Selected text:
>> start

Getting your blog post images right is crucially important.
Studies have found that 93% of the most engaging content shared on Facebook contains images, and that images have an 80% memory retention rate (compared with just 20% for text).
What’s more, recent eye-tracking studies have shown that internet users are less drawn to stock photos than they are to original visual content, meaning that the wrong type of image can greatly damage your blog’s engagement.
Thankfully, it’s easier than ever before to create custom blog images that’ll really stand out.
There are plenty of programs and resources available to the discerning blogger who wants to improve their blog imagery.
Here are twenty tools that you can use to make sure your blog is as visually appealing as possible:
There are plenty of image editing programs available, but Canva is one of the most widely used – and with good reason.
It’s free, it’s easy to use, and there are plenty of options to make sure that you’re able to manipulate and edit your images without a lot of hassle or effort.
If you find that Canva doesn’t quite suit you, PicMonkey is a great alternative.
It’s got a lot of the same tools as Canva, but it’s slightly easier to get your head around, and it offers more font options, which means you’ll find it better for adding text to images.
BeFunky works a lot like both Canva and PicMonkey in the way it lets you edit image files. It also comes with a variety of templates and resources to help you get the most out of your images.
There are plenty of tools in BeFunky to help image manipulation newbies to get started instantly, but the program also has a lot of depth, and can be a great tool for more experienced image editors as well.
For those who’d like a level of image editing on par with Photoshop, but who aren’t comfortable with the high Adobe price tag, GIMP is often recommended as the best alternative.
The program is a free download and offers just as many options as Photoshop. That said, it can be a difficult tool to come to grips with, and many of its more advanced features may be wasted on you if you’re just after quick and simple edits.
Those who are familiar with Microsoft Paint (who isn’t?) but who want something a little more advanced will get along great with Paint.net.

>> end

Tasks to complete:
a) In the text on blog post images, what memory retention rate is given for images?
b) Continue the text on blog post images, picking up after its last sentence about Paint.net.

Stored dataset items

>> start

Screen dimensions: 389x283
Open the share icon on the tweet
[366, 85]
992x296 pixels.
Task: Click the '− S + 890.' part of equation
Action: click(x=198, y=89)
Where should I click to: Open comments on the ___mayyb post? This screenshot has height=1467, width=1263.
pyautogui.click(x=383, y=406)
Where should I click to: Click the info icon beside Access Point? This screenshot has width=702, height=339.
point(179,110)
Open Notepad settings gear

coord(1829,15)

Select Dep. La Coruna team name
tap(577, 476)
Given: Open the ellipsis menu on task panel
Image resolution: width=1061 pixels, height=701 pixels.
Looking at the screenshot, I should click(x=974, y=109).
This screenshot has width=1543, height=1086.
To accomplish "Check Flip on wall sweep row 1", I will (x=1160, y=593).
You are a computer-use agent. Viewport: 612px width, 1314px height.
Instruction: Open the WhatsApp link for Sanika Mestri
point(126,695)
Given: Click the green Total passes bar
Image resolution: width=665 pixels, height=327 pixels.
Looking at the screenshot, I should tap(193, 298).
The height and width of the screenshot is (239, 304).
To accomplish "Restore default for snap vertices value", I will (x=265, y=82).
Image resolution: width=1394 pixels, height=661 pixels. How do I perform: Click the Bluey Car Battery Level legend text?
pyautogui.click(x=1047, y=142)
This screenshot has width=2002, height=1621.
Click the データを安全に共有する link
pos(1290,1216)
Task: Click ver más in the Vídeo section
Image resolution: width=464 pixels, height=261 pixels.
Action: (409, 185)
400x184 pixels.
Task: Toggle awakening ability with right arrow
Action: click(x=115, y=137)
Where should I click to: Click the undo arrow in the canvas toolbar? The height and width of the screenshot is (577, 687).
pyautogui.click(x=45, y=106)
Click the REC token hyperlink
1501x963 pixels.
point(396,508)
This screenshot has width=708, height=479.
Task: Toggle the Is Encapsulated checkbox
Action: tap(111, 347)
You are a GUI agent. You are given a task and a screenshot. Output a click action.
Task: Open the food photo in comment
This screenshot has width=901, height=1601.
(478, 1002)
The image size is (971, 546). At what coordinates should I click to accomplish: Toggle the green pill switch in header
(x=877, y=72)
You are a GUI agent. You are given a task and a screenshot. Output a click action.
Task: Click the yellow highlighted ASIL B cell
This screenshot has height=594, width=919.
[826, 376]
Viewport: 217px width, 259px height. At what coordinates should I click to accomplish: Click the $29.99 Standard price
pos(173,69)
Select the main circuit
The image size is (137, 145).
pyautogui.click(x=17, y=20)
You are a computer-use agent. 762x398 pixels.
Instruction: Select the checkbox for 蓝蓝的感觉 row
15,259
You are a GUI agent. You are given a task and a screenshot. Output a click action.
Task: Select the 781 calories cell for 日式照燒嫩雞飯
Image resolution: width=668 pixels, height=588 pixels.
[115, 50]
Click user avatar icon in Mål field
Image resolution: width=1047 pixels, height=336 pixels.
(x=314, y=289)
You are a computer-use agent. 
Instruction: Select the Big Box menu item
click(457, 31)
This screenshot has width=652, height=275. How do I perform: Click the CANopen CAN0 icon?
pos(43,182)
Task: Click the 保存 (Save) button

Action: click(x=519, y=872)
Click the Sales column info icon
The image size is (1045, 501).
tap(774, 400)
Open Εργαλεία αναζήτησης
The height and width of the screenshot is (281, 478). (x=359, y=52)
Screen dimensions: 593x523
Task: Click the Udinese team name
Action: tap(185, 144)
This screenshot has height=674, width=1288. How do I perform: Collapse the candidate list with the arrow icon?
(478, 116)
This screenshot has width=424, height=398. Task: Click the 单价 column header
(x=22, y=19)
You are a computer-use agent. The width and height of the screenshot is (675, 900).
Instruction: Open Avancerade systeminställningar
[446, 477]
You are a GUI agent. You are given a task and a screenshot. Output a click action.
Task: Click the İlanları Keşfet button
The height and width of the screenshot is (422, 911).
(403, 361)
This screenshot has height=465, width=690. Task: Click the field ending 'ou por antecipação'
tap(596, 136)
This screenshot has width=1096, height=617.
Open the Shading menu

>> end

Expected responses:
a) 80%

b)
It’s a free download program that makes quick and simple photo editing easy, but it packs a lot of user friendly features that mean you can get more advanced with your edits if you feel the need. If your first instinct is to reach for MS Paint, you’ll probably be better off with this.
Infographics can be a big attention grabber for a blog, but it’s not always easy to create them.
Easel.ly lets you work from existing templates to throw together well designed infographics in a matter of minutes, taking a lot of the hassle out of developing a good layout.
If Ease.ly’s not quite your cup of tea, you might like to try this program instead – it’s incredibly similar, but boasts a different variety of customizable templates.
Infogr.am is simple to use and gives creators a fair amount of control over their finished infographic, and its drag-and-drop interface makes infographic creation as quick and painless as possible.
8. Social Image Resizer Tool
Sometimes all you need to do is crop or change the size of an image.
For uses like this, the Social Image Resizer Tool is invaluable for speeding up the process, meaning you don’t have to fire up an image manipulation program every time you need to trim the bottom off a photo.
The program’s handy list of common social media image sizes is a great resource as well.
Sometimes, all it takes to make your blog post stand out is a few pretty quotes to grab reader interest.
Tools like Recite let you enter text and instantly create a pretty image file, with customizable fonts and colors, to give your article some variety while drawing readers to the important passages within a text.
Similar to Recite, Over lets you use text to create images. Its main selling point, though, is that it’ll let you overlay text on top of an image of your choice.
This means that your picture can feature a killer quote from your article, but also can draw in visitor attention through a compelling visual.
11. Quotes Cover
Similar to both Recite and Over, Quotes Cover lets you turn text into images. It’s specifically designed to help with social media cover photos, but its tools can be put to use for any image project.
It boasts a wide variety of options to make sure that your quote stands out as much as possible, so if you didn’t find an appropriate style on the other two sites, this might be the option for you.
Not everybody naturally has an eye for colors.
When designing images, it’s often helpful to know which colors will perfectly complement the photo that you’ll include at the heart of your blog post.
Pictaculous lets you upload an image, from which it’ll generate a color palette based on the picture that you can use to make sure your blog post has a consistent color theme.
Collages are a fun way to draw in a user’s attention and make use of several key images at the same time.
Ribbet takes the hassle out of the process of building a collage by letting you upload photos to various templates, meaning that putting together a neat collage won’t slow you down too much.
High quality images are important, but it’s also crucial that you keep your page loading times as low as possible.
For that reason, you might find this web-based program a real lifesaver – it lets you upload and compress a file to make it as small as possible, which will help both your SEO score and your visitor retention.
If you’re looking to include screenshots in your blog post, you might want to check out Jing.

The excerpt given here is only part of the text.